Publié le 22 octobre 2014

ÉNERGIE

A Fort Berthold, la flambée des crimes et l’impuissance des autorités

Alléchés par les salaires décuplés par le boom pétrolier, les célibataires affluent à Fort Berthold. Mal logés, entre hommes, et cible de choix pour le trafic de drogue, ils se sentent vite au-dessus des lois. La police locale, en face, fait le constat amer de son impuissance à endiguer cette délinquance.

Manifestation contre la hausse de la criminalité à Mandaree, l'une des 5 villes de la réserve indienne de Fort Berthold le 18 juin 2014.
© Compte Facebook "this is Mandaree"

En avril dernier, le ministère de la Justice américain a dû débloquer 3 millions de dollars dans les zones tribales du Bakken "pour les services aux victimes de viol, de violence domestique et de harcèlement".

Dans Fort Berthold et ses environs, le boom pétrolier attire une vague de célibataires venus de tout le pays pour s’enrichir (un chauffeur de poids lourds gagne plus de 10 000 dollars par mois). Faute d’infrastructures, ils sont logés dans des camps. "Le ratio ici est de vingt hommes pour une femme", estime Dennis Johnson, ancien procureur de Watford City.

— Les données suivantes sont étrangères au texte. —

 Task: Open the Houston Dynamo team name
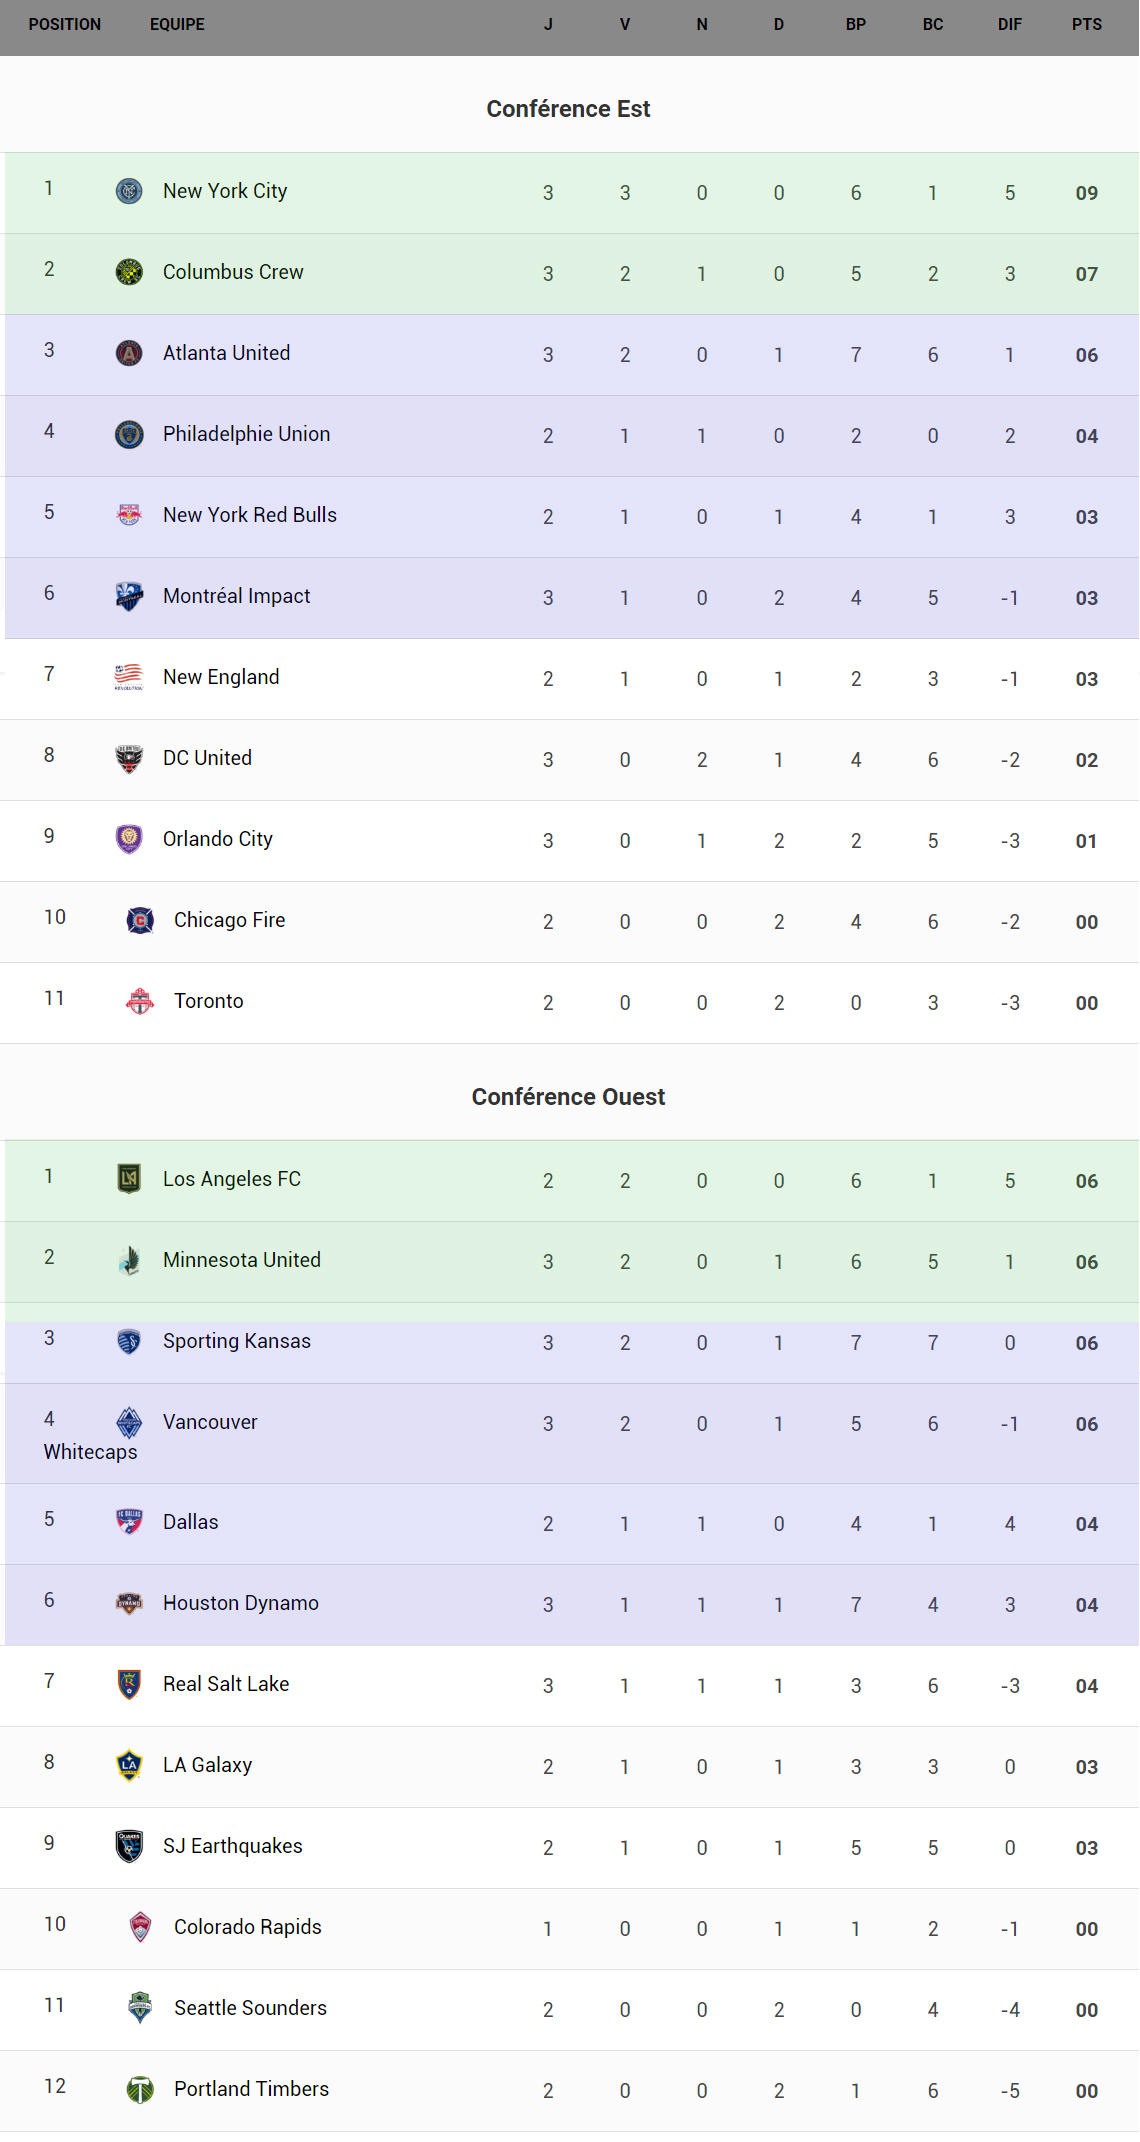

Pour les habitants, le monde d’avant a disparu: celui où l’on saluait son voisin au carrefour de routes désertes et où l’on laissait les clés sur le contact de sa voiture pour faire une course.

 

Un climat de défiance

 

Un climat de violence s’est installé et la communauté indienne devient extrêmement méfiante vis-à-vis des camps de travailleurs. Elle s’organise avec un fil Facebook, Fort Berthold Safety Watch, qui réunit près d’un millier de membres. Il diffuse les dernières alertes de la police, des portraits-robots de travailleurs ayant un casier judiciaire de délinquants sexuels, et des avis de recherche d’adolescentes en fugue ou portées disparues.

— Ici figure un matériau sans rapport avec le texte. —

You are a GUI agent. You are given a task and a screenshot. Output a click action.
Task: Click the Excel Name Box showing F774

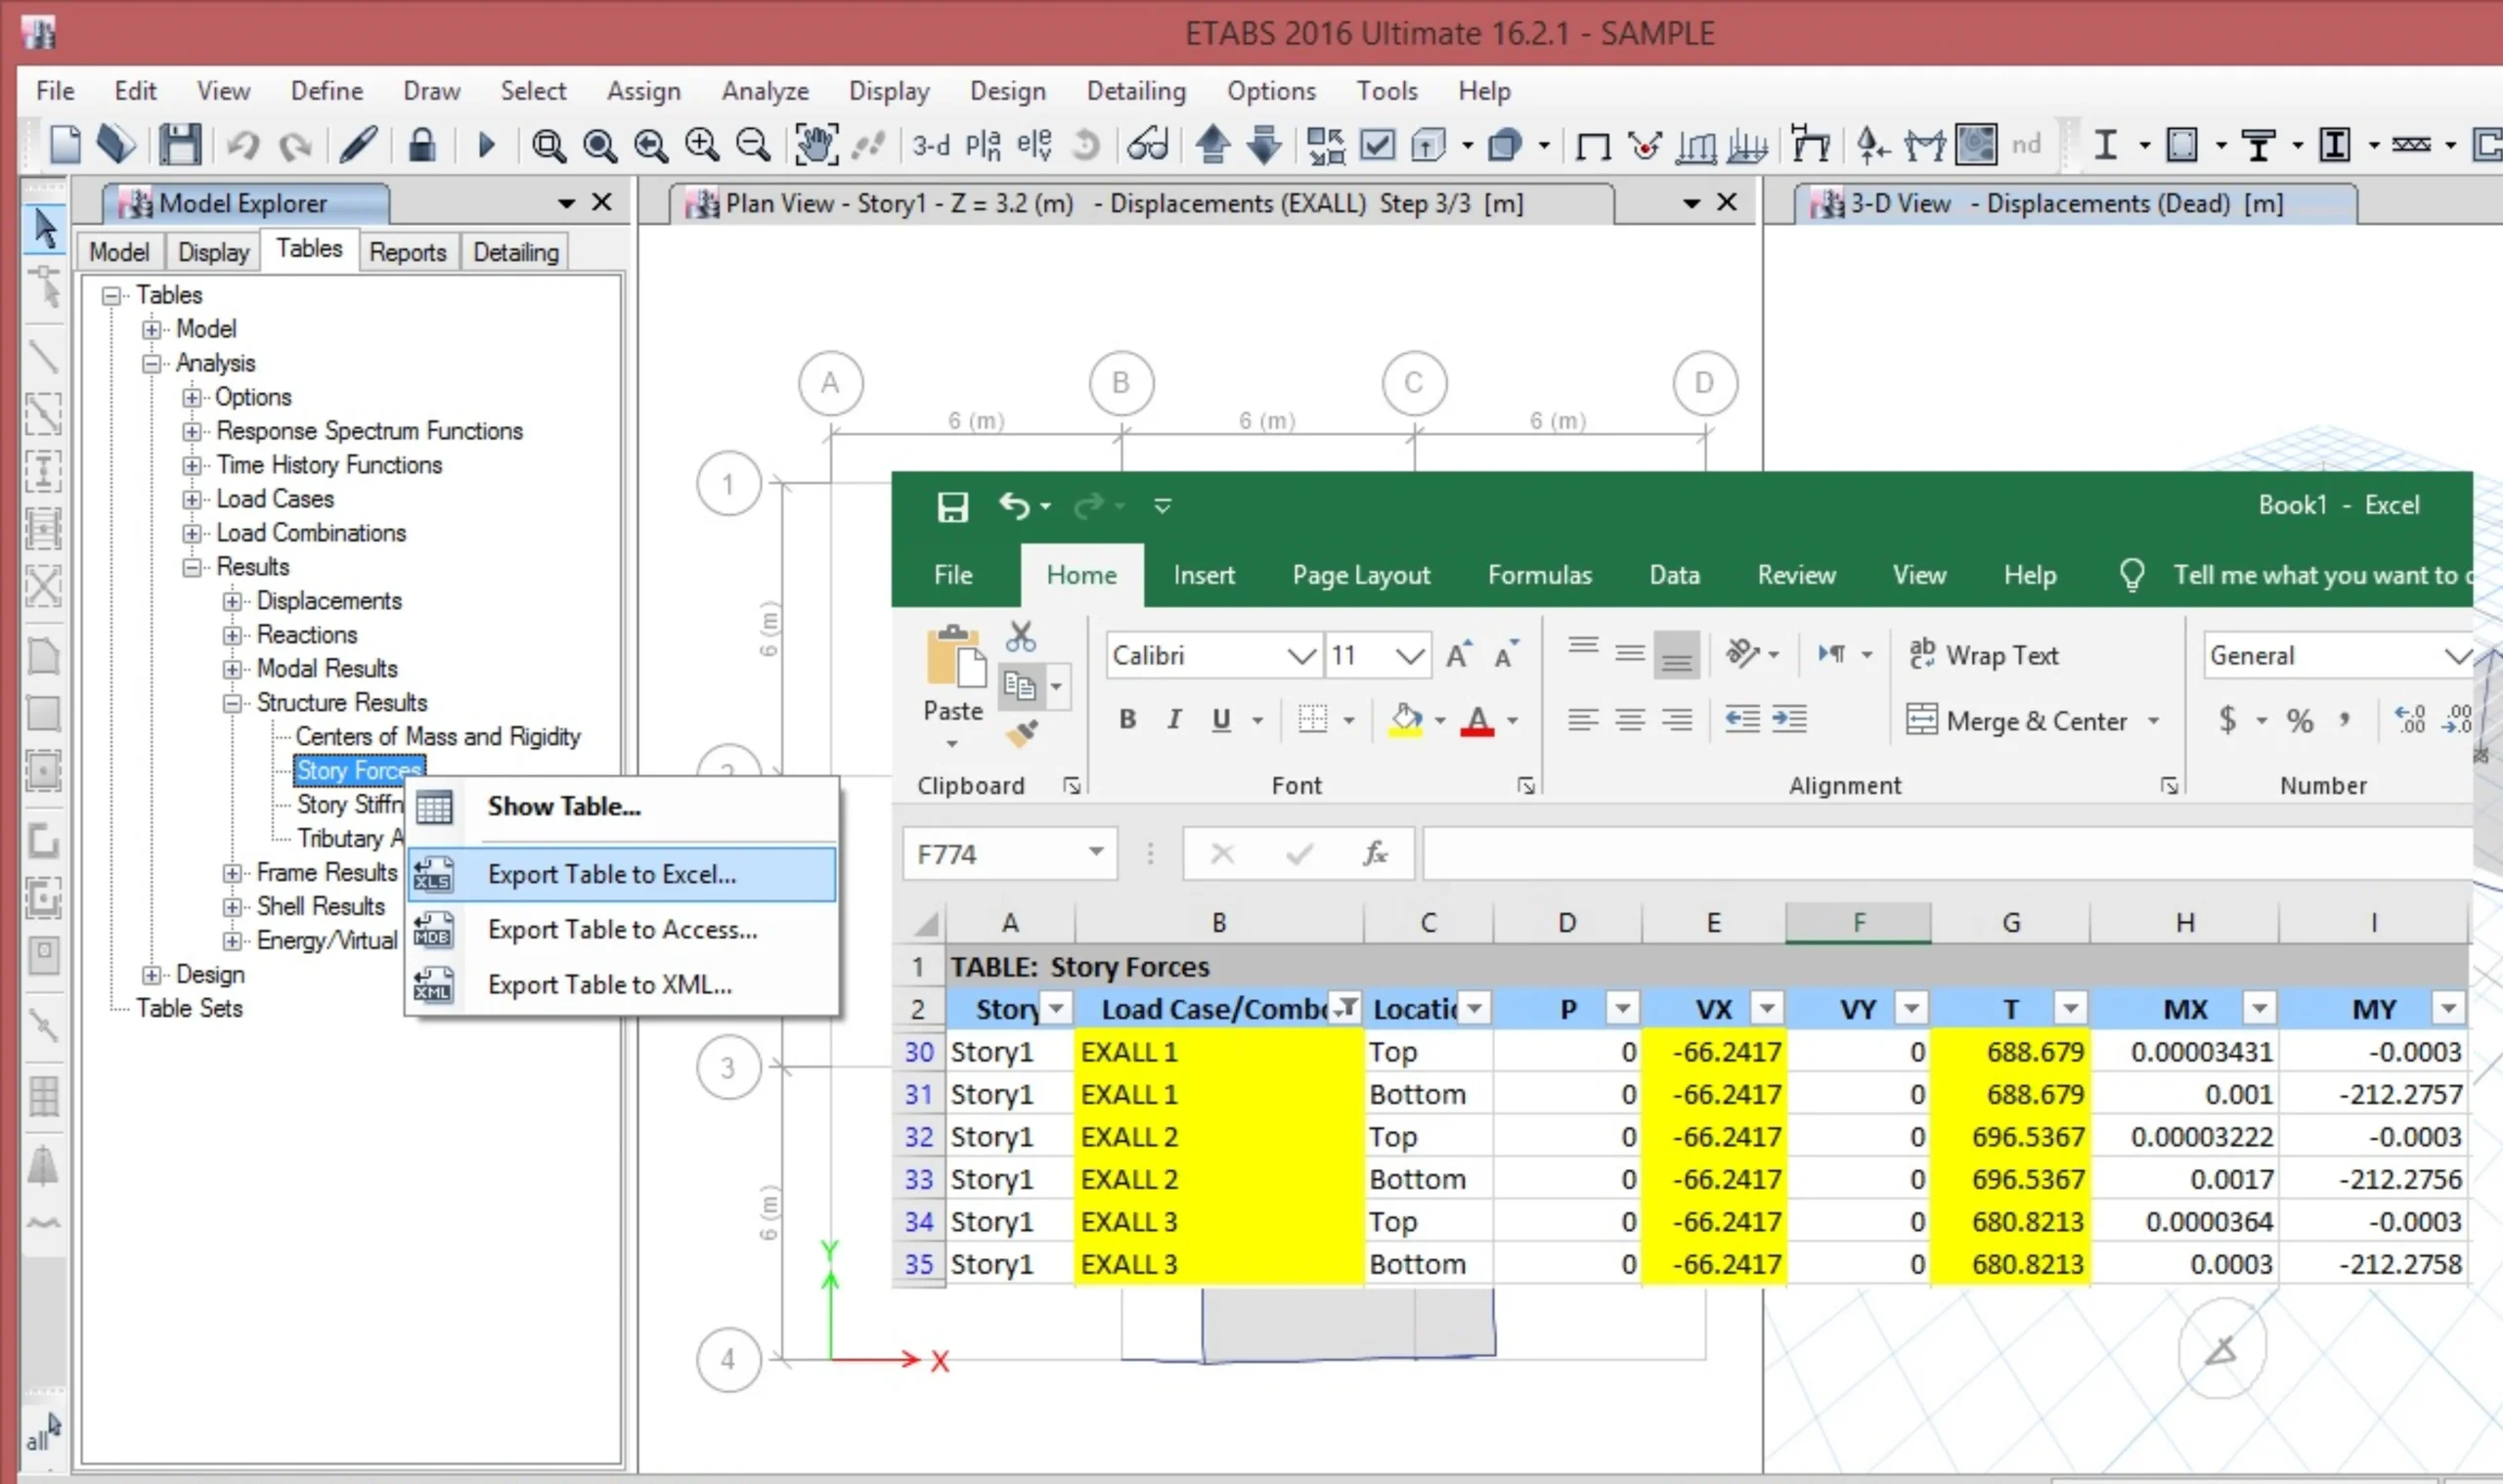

Les autorités de la réserve sont confrontées à une vague de crimes liés au trafic de drogue – héroïne et méthamphétamine, notamment. "C’est le problème numéro un", selon la présidente du tribunal tribal, Diane Johnson, pour qui 90% des crimes sont liés au trafic. "La drogue est en train de détruire notre réserve." Le phénomène engorge le système pénal et les 53 lits de la prison tribale ne suffisent plus.

On manque de tout à Fort Berthold: "officiers de police, substituts du procureur, centres de désintoxication...", énumère la magistrate. Vingt officiers de police quadrillent un territoire grand comme trois fois Los Angeles. Et les menaces de départ parmi le personnel de police sont constantes, tant les offres de travail dans l’industrie pétrolière sont alléchantes.

 

La police indienne entravée

 

 

En 2012, la police indienne a enregistré un record de meurtres, d’agressions sexuelles et de saisies de drogue. Les comtés alentour sont aussi témoins de cette flambée; mais Fort Berthold est une "nation indienne", cela complique les choses. Les lois, héritées d’une histoire conflictuelle avec Washington, limitent le pouvoir de sa police. Depuis un arrêt de la Cour suprême de 1978, les tribus des Etats-Unis ne peuvent poursuivre des personnes d’origine non indienne ayant commis une infraction sur leur sol. La seule origine ethnique des criminels ou des victimes conditionne donc le pouvoir d’un officier tribal. Impossible de démarrer une enquête pour viol si la victime est blanche, ou si le suspect n’est pas un Indien MHA (acronyme de trois tribus, les Mandans, Hidatsas et Arikaras): ces affaires relèvent de la police d’Etat ou du FBI.

Un arrière-goût d’impuissance s’est installé parmi les forces de l’ordre de Fort Berthold. Tandis que dans les camps de travailleurs, le sentiment d’impunité prédomine.

"On a presque le droit de tout faire ici en fait, ironisait un mécanicien dans un reportage du magazine The Atlantic. Sauf quand même de tuer quelqu'un."